Une nouvelle équipe a pris les rênes du festival qui s’est achevé dimanche 19 septembre. Guidée par l’ombre bienveillante de Betty Berr, la fondatrice du rendez-vous, récemment décédée.
La 26e édition du festival de Contis ne pouvait commencer sans un hommage à Betty Berr, fondatrice de la manifestation en 1996 avec son compagnon, son âme sœur, Rainer Wothe. Arthur H a fait chanter la salle comble « pour Betty et Rainer », tant ce couple paraissait indissociable. Le chanteur a évoqué « une femme qui adorait marcher sur la plage, une femme de soleil, une femme de lumière ».

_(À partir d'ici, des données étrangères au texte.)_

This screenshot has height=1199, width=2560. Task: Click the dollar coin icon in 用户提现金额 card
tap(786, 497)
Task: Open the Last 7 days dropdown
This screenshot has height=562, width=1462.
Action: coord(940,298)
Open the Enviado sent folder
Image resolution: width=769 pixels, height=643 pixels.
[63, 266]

Après 25 années à la tête du festival, Betty Berr en avait confié les clés à une nouvelle association, « Contis culture et cinéma ». Julien Pitet, son président, se souvient de sa première rencontre avec elle : « j’étais venu voir un film et j’étais seul dans la salle. Je voulais partir. Betty et Rainer m’ont dit de rester, ils m’ont offert un verre et ils ont regardé le film avec moi. On en a discuté après la séance et je les ai plus jamais quittés ». Comme les autres membres de la nouvelle équipe, composée de trentenaires passionnés du 7e art, il a intégré tout naturellement l’organisation de la manifestation et en a appris auprès de ses créateurs les codes si particuliers : « Je suis très rigoureux. Betty et Rainer m’ont transmis une douce folie, qu’ils incarnaient ici. Ils avaient cette capacité à désacraliser le cinéma. Au départ, on ne savait pas faire grand-chose et ils nous ont expliqué les ficelles sans jamais nous brider. C’était ‘essayez par vous-mêmes !'’ ».
« Betty était une femme à deux têtes ; une tête très bronzée, avec les cheveux bouclés ; et une tête très bronzée, avec les cheveux bouclés, qui s’appelle Rainer. »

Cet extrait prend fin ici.